*Exercises to complete*:
A) Please output the stretch of the blog post about the Iraq war from "This is the" through "against the war.", word for word.
B) Pick up the blog post about the Iraq war where it stops and write the next part.
═════ Source passage ═════
See what I mean by the perceptions abroad being critical?
This bit over at PowerLine is exactly on the money, but they need to follow on through.
This is the key quote:
Our enemies gambled that the American people are soft and are not fully committed to the war against terror. They thought that the American people don't have the patience or the understanding of the stakes involved required to take casualties, especially over a prolonged period of time. They believed that if they simply remained active in Iraq, even at a low level, domestic American politics would, before long, swing against the war.
What if their perception wasn't the result of wishful thinking on their part, but rather was clearly supported by the sort of hysterical squabbling that we've seen over the last several years? I can well imagine someone like Saddam Hussein thinking "They'll never invade when a million people march against the idea and the polls are against them: after all, all the President of the US does is to watch polls."
═════ Data excerpt ═════
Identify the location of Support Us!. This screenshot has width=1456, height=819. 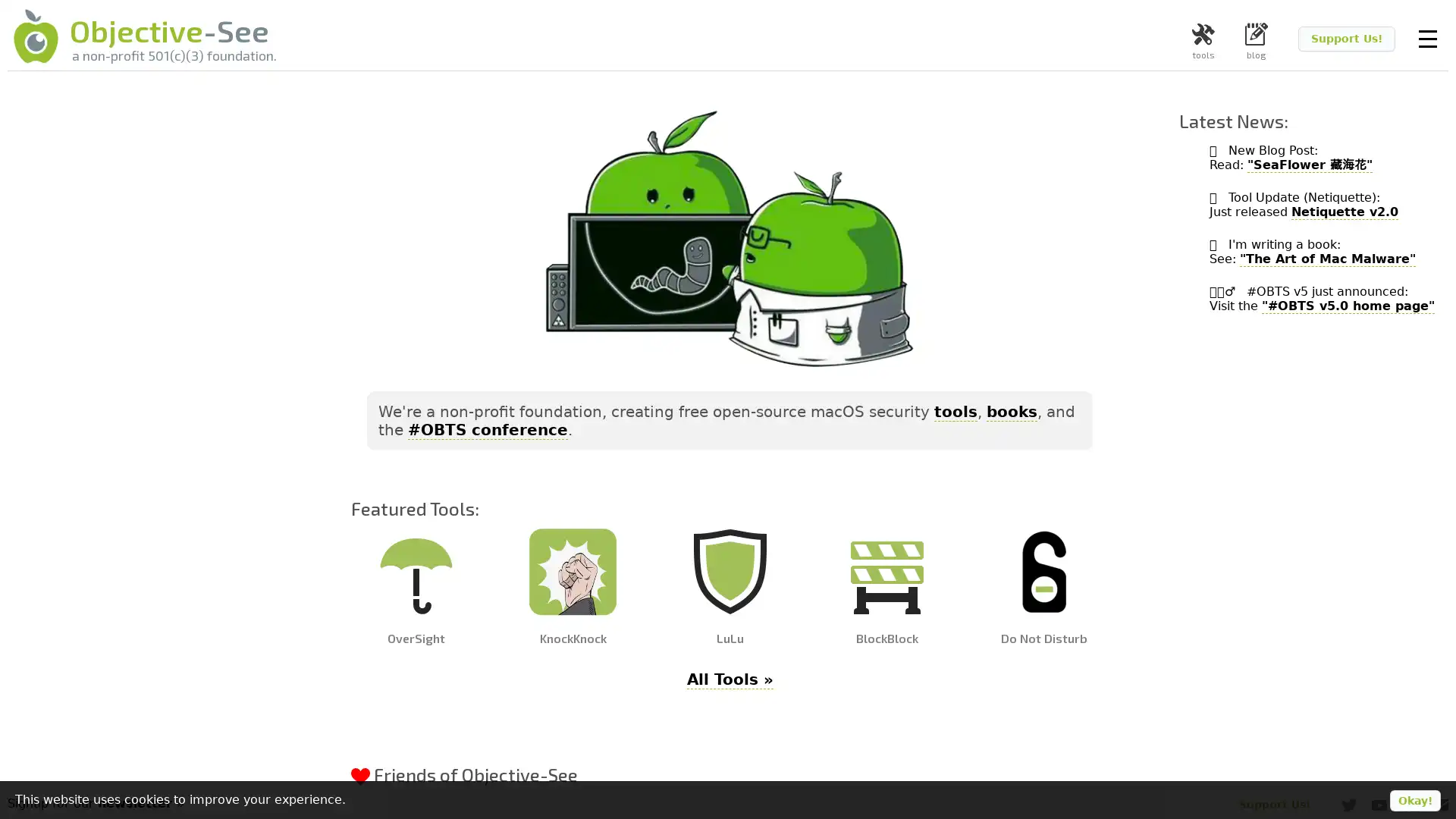
(1347, 38).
═════
*Results of the exercise*:
A)
This is the key quote:
Our enemies gambled that the American people are soft and are not fully committed to the war against terror. They thought that the American people don't have the patience or the understanding of the stakes involved required to take casualties, especially over a prolonged period of time. They believed that if they simply remained active in Iraq, even at a low level, domestic American politics would, before long, swing against the war.

B)
In other words, by deliberate fostering of the appearance of massive dissent (when in reality it's not really serious dissent, but rather was rather ineffectual and in many cases not very serious), the anti-war people emboldened dictators abroad in taking a hard line position that led to war instead of helping to defuse the situation.
To be fair, the above link finishes the quoted paragraph with:
The awful possibility, which seems more likely with every passing day, is that the terrorists correctly judged the American people.
I'd re-word that.
The awful possibility, which seems more likely with every passing day, is that the terrorists correctly judged what the left wanted them to think about the American people. The problem is that the Left was the party of appeasement and apology, and knew not the American people.Thus the collapse of the Democratic party in the elections of 2006 and 2008.
I think that is the more likely outcome.